John et al
Thank you for your advice below. It was sloppy of me not to verify my reproducible code below. I have tried a few of your suggestions and wrapped the working code into the function below called pl2. The function properly lands on the right model parameters when I use the optim or nlminb (for nlminb I had to increase max iterations).
The function is enormously slow. At first, I created the object rr1 with two calls to sapply(). This works, but creates an extremely large matrix at each iteration.
library(statmod)
dat <- replicate(20, sample(c(0,1), 2000, replace = T))
a <- b <- rep(1, 20)
Q <- 10
qq <- gauss.quad.prob(Q, dist = 'normal', mu = 0, sigma=1)
nds <- qq$nodes
wts <- qq$weights
rr1 <- sapply(1:nrow(dat), function(j)
sapply(1:Q, function(i)
exp(sum(dbinom(dat[j,], 1, 1/ (1 + exp(- 1.7 * a * (qq$nodes[i] - b))), log = TRUE))) * qq$weights[i]))

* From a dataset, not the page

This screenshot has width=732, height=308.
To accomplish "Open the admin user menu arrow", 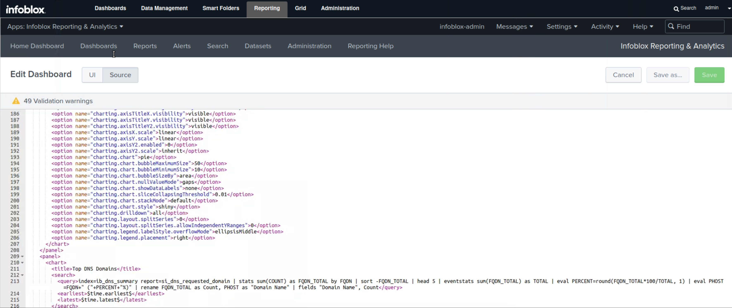I will click(729, 8).
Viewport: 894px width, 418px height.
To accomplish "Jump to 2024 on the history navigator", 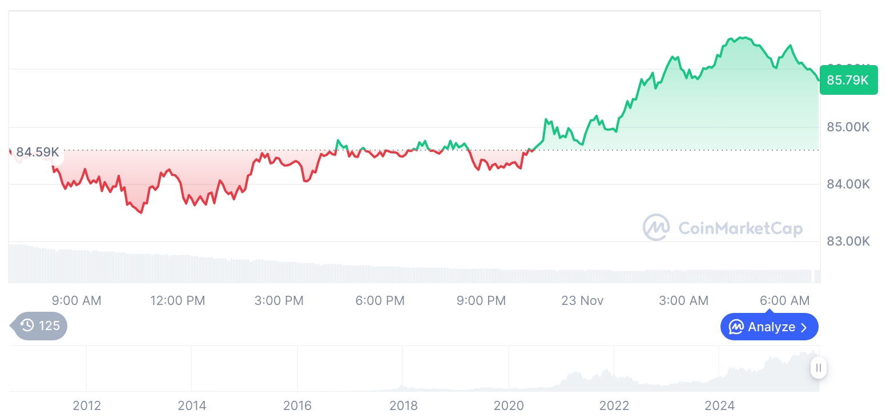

So, I thought to reduce some memory, I would do it this way which is equivalent, doesn't create such a large matrix, but instead uses an explicit loop. Both approaches are still equally as slow.
rr1 <- numeric(nrow(dat))
for(j in 1:length(rr1)){
rr1[j] <- sum(sapply(1:Q,
function(i) exp(sum(dbinom(dat[j,], 1, 1/ (1 + exp(- 1.7 * a * (nds[i] - b))), log = TRUE))) * wts[i]))
}
As you noted, my likelihood is not complex; in fact I have another program that uses newton-raphson with the analytic first and second derivatives because they are so easy to find. In that program, the model converges very (very) quickly. My purpose in using numeric differentiation is experiential in some respects and hoping to apply this to problems for which the analytic derivatives might not be so easy to come by.

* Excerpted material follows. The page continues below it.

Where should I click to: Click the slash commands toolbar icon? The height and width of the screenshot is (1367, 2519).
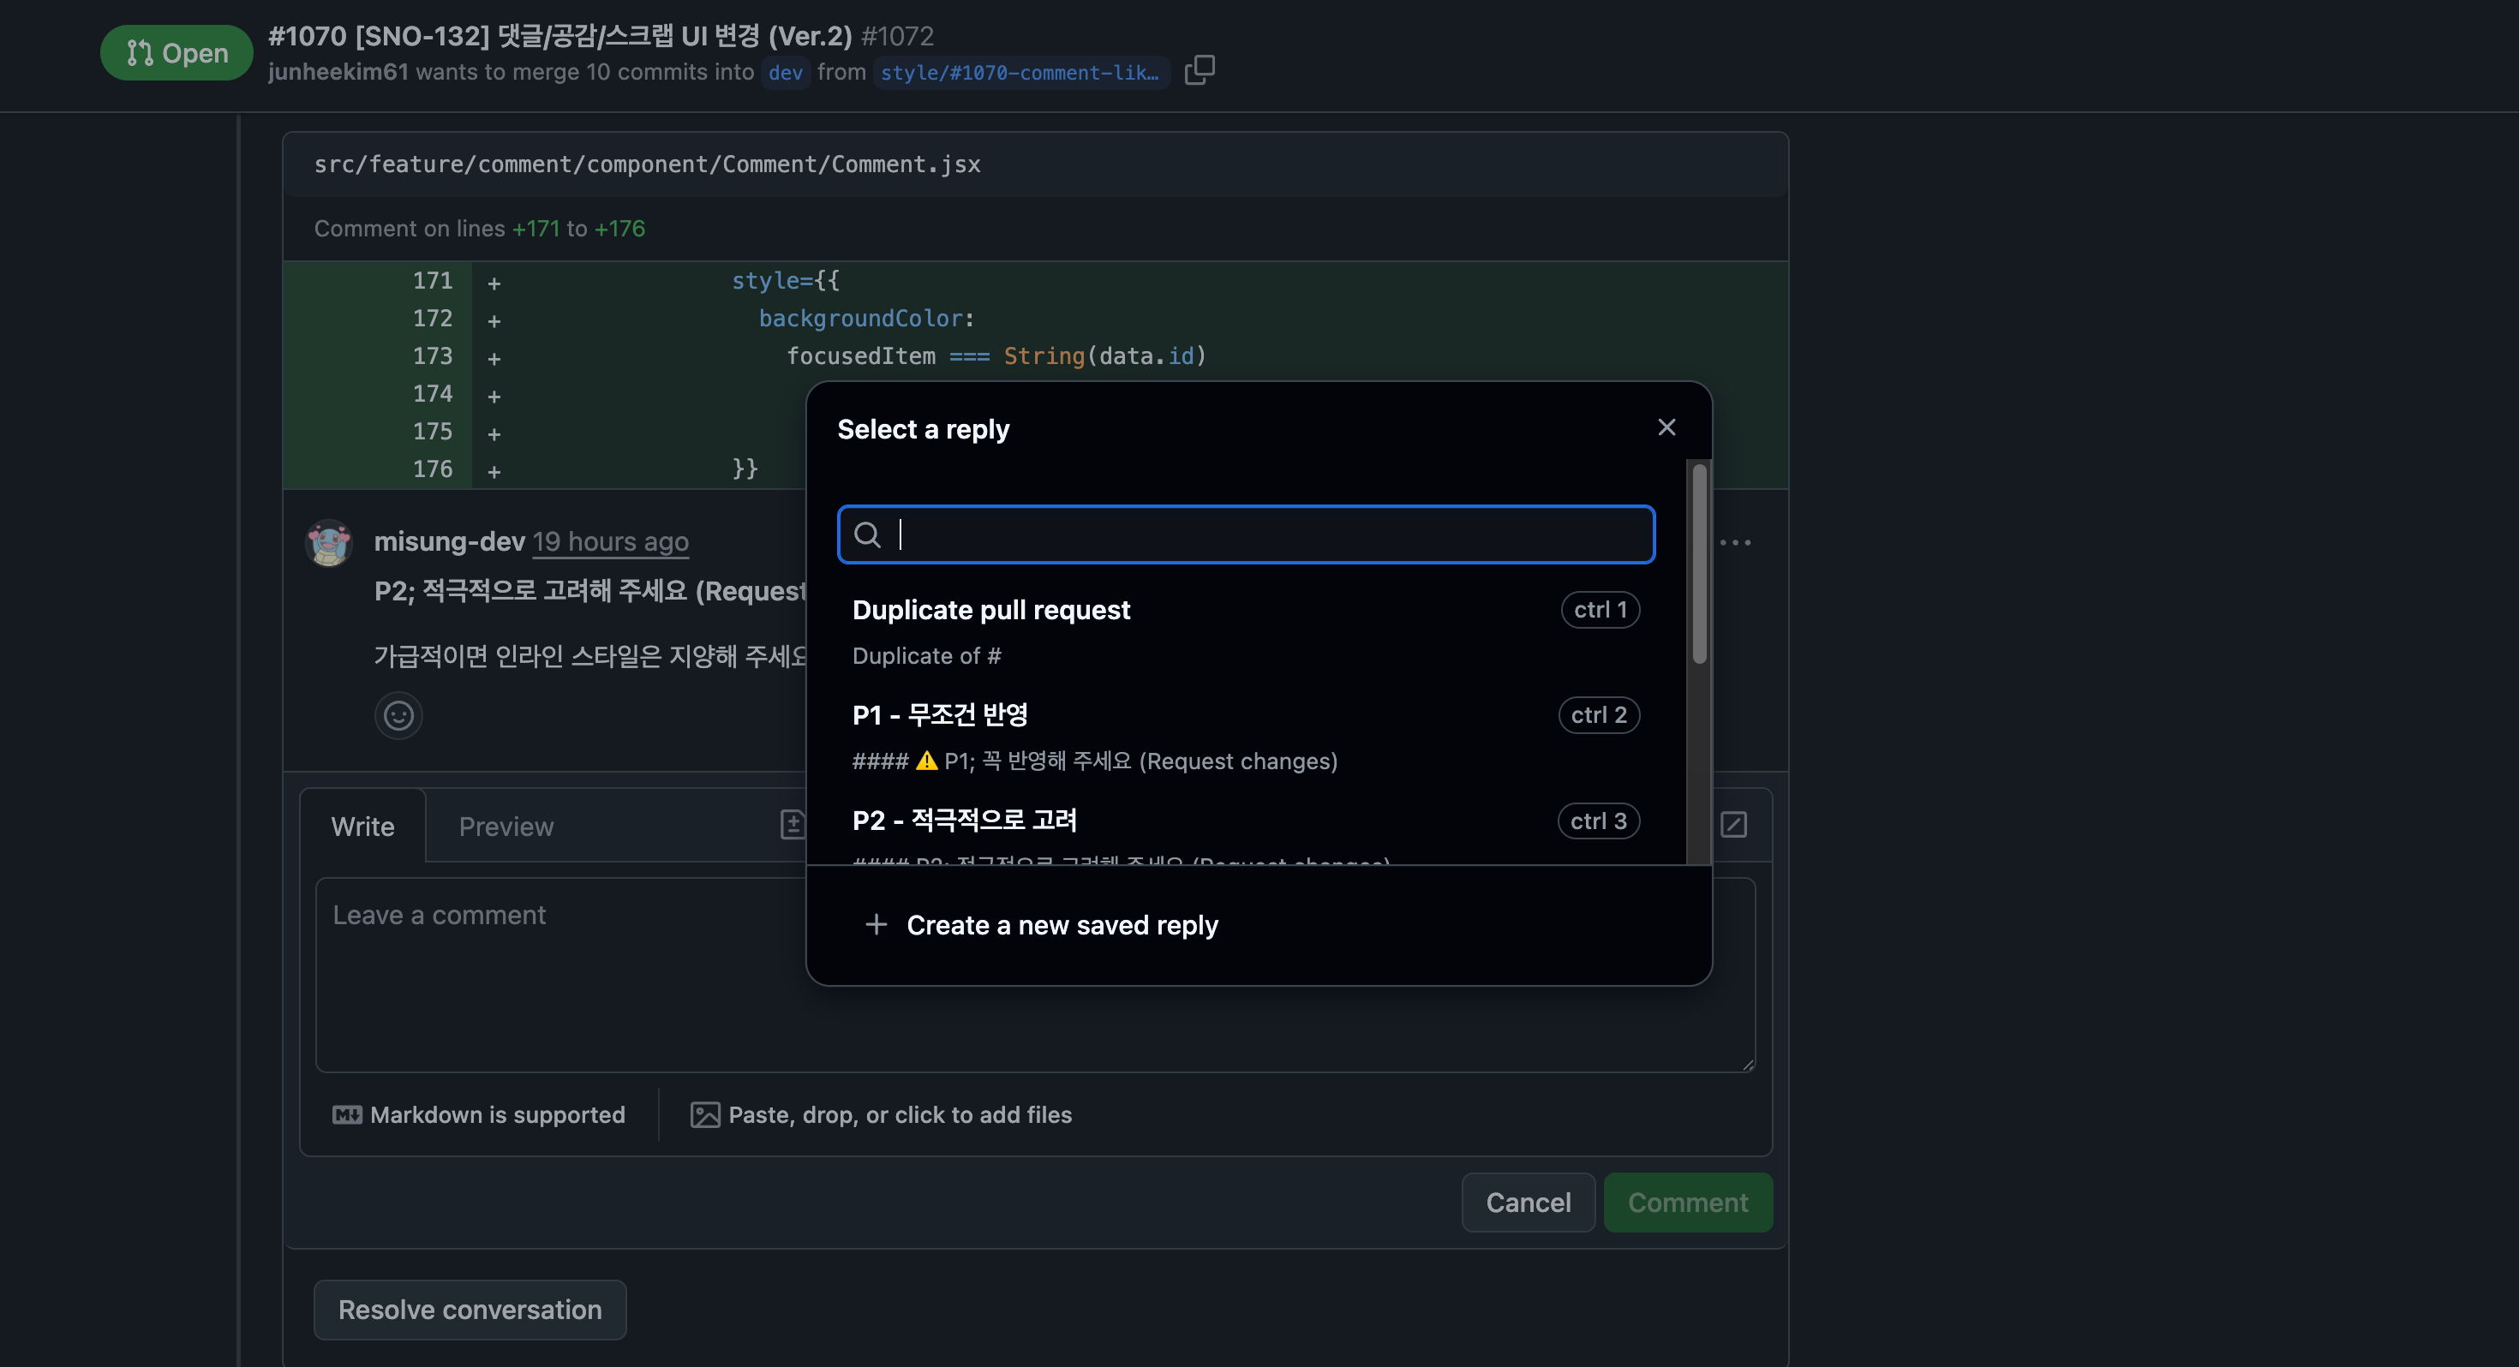click(x=1733, y=824)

I think the basic idea here to improve speed is to make a call to the gradient, which I understand to be the vector of first derivatives of my likelihood function, is that right? If that is right, in a multi-parameter problem, I'm not sure how to think about the gradient function. Since I am maximizing w.r.t. a and b (these are the parameters of the model), I would have a vector of first partials for a and another for b. So I conceptually do not understand what the gradient would be in this instance, perhaps some clarification would be helpful.

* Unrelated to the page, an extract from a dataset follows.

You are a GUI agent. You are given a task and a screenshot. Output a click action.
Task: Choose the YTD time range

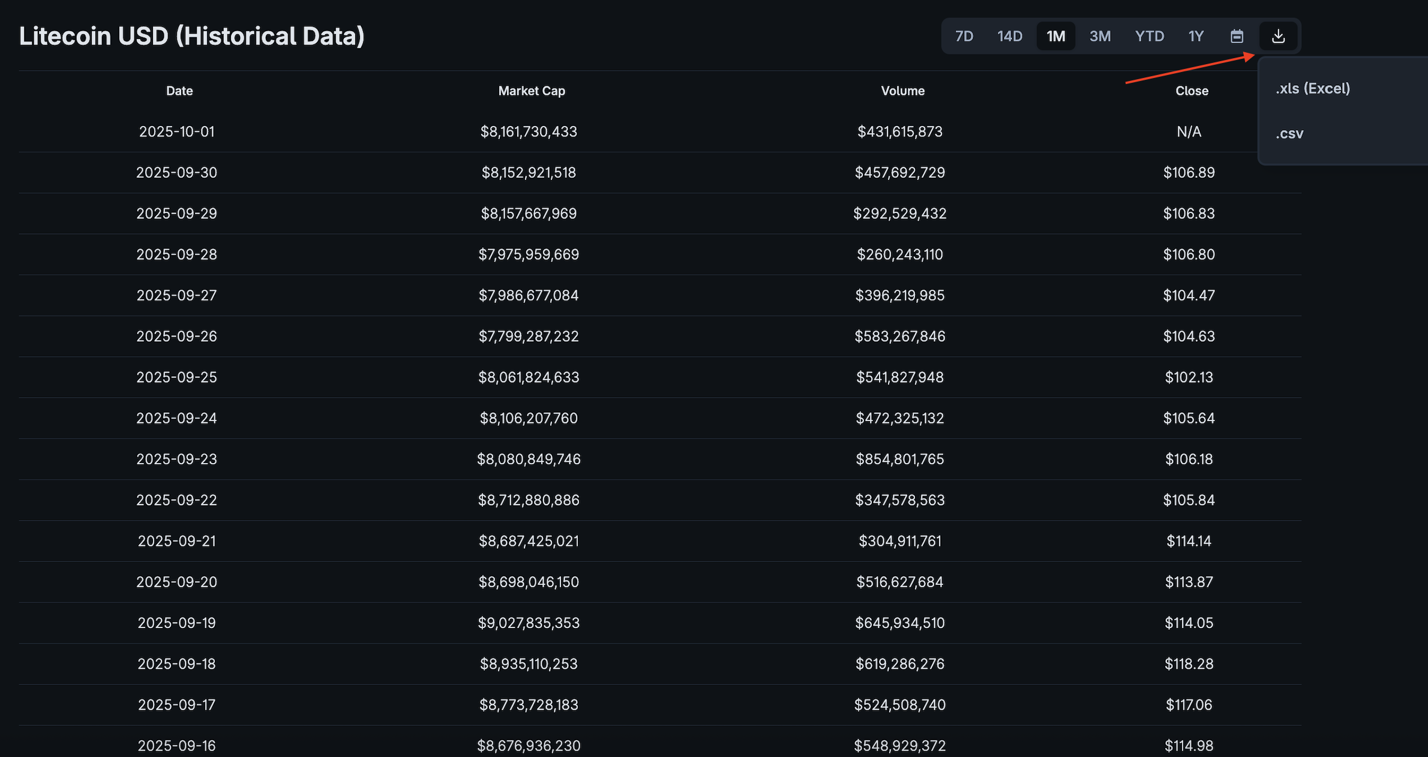(1149, 36)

Below is the working function, which as I noted is enormously slow. Any advice on speed improvements here would be helpful. Thank you
pl2 <- function(dat, Q, startVal = NULL, ...){
if(!is.null(startVal) && length(startVal) != ncol(dat) ){
stop("Length of argument startVal not equal to the number of parameters estimated")
}
if(!is.null(startVal)){
startVal <- startVal
} else {
p <- colMeans(dat)
startValA <- rep(1, ncol(dat))
startValB <- as.vector(log((1 - p)/p))
startVal <- c(startValA,startValB)
}
rr1 <- numeric(nrow(dat))
qq <- gauss.quad.prob(Q, dist = 'normal', mu = 0, sigma=1)
nds <- qq$nodes
wts <- qq$weights
dat <- as.matrix(dat)
fn <- function(params){
a <- params[1:20]
b <- params[21:40]
for(j in 1:length(rr1)){
rr1[j] <- sum(sapply(1:Q,
function(i) exp(sum(dbinom(dat[j,], 1, 1/ (1 + exp(- 1.7 * a * (nds[i] - b))), log = TRUE))) * wts[i]))
}
-sum(log(rr1))
}
#opt <- optim(startVal, fn, method = "BFGS", hessian = TRUE)
opt <- nlminb(startVal, fn)
#opt <- Rcgmin(startVal, fn)
opt
#list("coefficients" = opt$par, "LogLik" = -opt$value, "Std.Error" = sqrt(diag(solve(opt$hessian))))
}
dat <- replicate(20, sample(c(0,1), 2000, replace = T))
r2 <- pl2(datat, Q =10)